When Dr. Randall and Dr. Sundrum published their first paper,
describing the two-brane scheme, in 1999, she said that many
physicists did not recognize it as a new idea and not just an
elaboration on the large extra dimensions of the A.D.D. group. In
fact, she said, the extra dimensions don't have to be very large in
the two-brane theory, less than a millionth of a trillionth of a
trillionth of an inch.
When they published their second paper, about the infinite dimension,
she said, even some of their best friends, reserved judgment.
But by the time a long-planned workshop on strings and particle
physics at the Kavli Institute for Theoretical Physics in Santa
Barbara rolled around that fall, string theorists were excited about
the Randall-Sundrum work and the earlier A.D.D. proposal.
The reason was simple: If they were very lucky and one of these
versions of string theory was the one that nature had adopted, it
could actually be tested in the Large Hadron Collider, the giant
particle accelerator due to go into operation at CERN near Geneva in
2007. Colliding beams of protons with a combined energy of 14 trillion
electron volts, the collider could produce particles like gravitons
going off into the fifth dimension like billiard balls hopping off the
table, black holes or even the illusive strings themselves.

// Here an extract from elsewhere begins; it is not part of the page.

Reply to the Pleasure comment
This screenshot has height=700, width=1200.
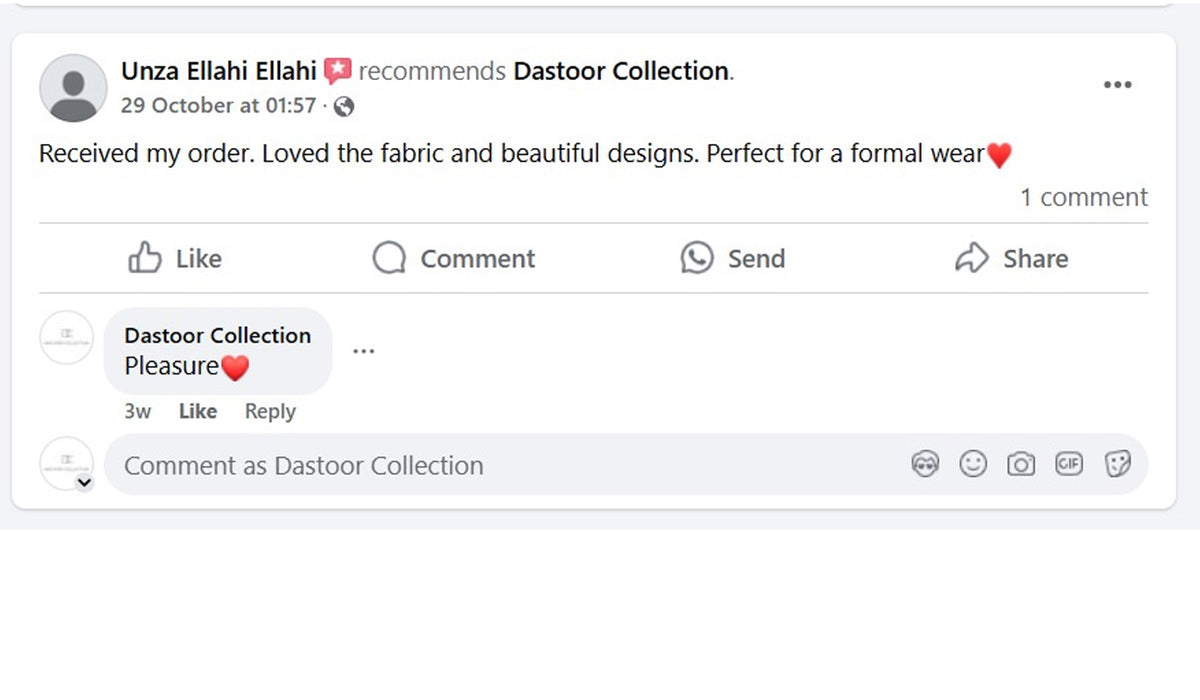point(270,411)
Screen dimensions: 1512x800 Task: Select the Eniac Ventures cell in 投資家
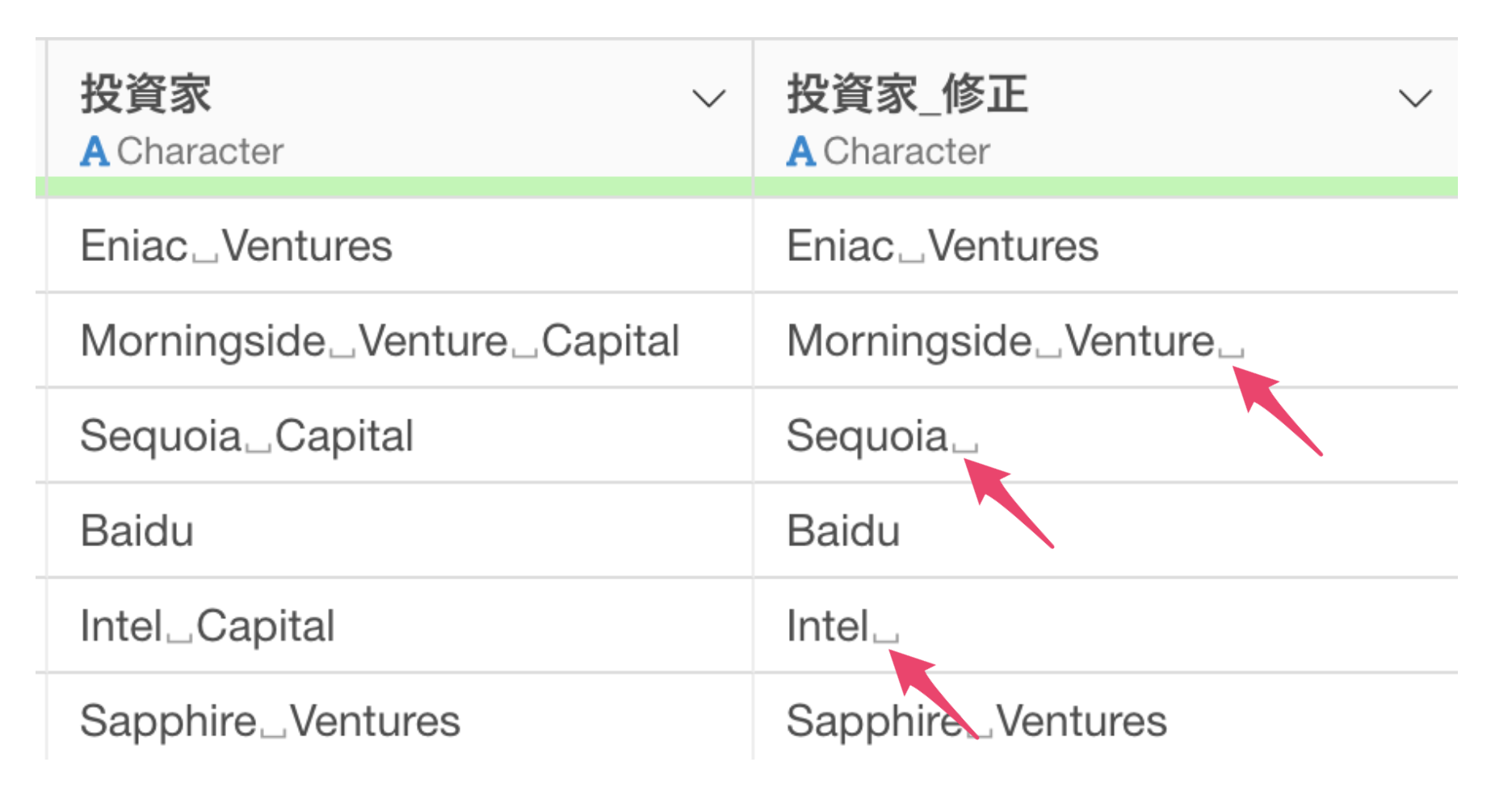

"If this is the way gravity works in high-energy physics, we'll know
about it," Dr. Randall said.
Although physicists agree that these theories are a long shot, the new
work has captured their imaginations and encouraged them to take a
fresh look at the possibilities for the universe and their new
accelerator.
Dr. Greene of Columbia said, "Sometimes it takes an outsider to come
into a field and see what is being missed, or taken for granted." At
first the idea that extra dimensions could be bigger than any of us
had thought was shocking, he said.
Andrew Strominger, a Harvard string theorist, said: "Before A.D.D. we
believed there was no hope of finding evidence for string theory at
the Large Hadron Collider, an assumption that was wrong. It shows how
unimaginative and narrow-minded we are. I see that as cause for
optimism. Science and nature are full of surprises, we never see
what's going to happen next."
It was shortly before a conference that Dr. Randall had organized
during the Kavli workshop that she had her own experience with
gravity: she fell while rock climbing in Yosemite, breaking several
bones. Only a day before, she said, she had completed a climb of Half
Dome and was feeling cocky.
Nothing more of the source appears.